▸ **Description of the task**
For this task, every record below must be reproduced exactly.
-------
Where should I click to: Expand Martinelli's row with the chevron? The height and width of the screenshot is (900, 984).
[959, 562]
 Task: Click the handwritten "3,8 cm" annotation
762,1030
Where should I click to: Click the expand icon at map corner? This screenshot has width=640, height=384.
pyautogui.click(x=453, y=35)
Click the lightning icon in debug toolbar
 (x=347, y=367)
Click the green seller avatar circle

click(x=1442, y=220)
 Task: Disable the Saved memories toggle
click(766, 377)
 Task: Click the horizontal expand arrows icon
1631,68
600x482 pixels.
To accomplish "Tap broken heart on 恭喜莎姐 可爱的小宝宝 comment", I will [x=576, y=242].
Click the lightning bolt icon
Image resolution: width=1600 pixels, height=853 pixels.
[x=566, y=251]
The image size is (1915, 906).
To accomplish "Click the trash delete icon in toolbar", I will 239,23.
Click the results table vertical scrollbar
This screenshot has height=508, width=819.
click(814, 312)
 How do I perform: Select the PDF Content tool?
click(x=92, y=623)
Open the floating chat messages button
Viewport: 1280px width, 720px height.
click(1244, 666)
-------
▸ **Answer box**
Where should I click to: Expand Martinelli's row with the chevron? The height and width of the screenshot is (900, 984).
[959, 562]
 Task: Click the handwritten "3,8 cm" annotation
762,1030
Where should I click to: Click the expand icon at map corner? This screenshot has width=640, height=384.
pyautogui.click(x=453, y=35)
Click the lightning icon in debug toolbar
 (x=347, y=367)
Click the green seller avatar circle

click(x=1442, y=220)
 Task: Disable the Saved memories toggle
click(766, 377)
 Task: Click the horizontal expand arrows icon
1631,68
600x482 pixels.
To accomplish "Tap broken heart on 恭喜莎姐 可爱的小宝宝 comment", I will [x=576, y=242].
Click the lightning bolt icon
Image resolution: width=1600 pixels, height=853 pixels.
[x=566, y=251]
The image size is (1915, 906).
To accomplish "Click the trash delete icon in toolbar", I will 239,23.
Click the results table vertical scrollbar
This screenshot has height=508, width=819.
click(814, 312)
 How do I perform: Select the PDF Content tool?
click(x=92, y=623)
Open the floating chat messages button
Viewport: 1280px width, 720px height.
click(1244, 666)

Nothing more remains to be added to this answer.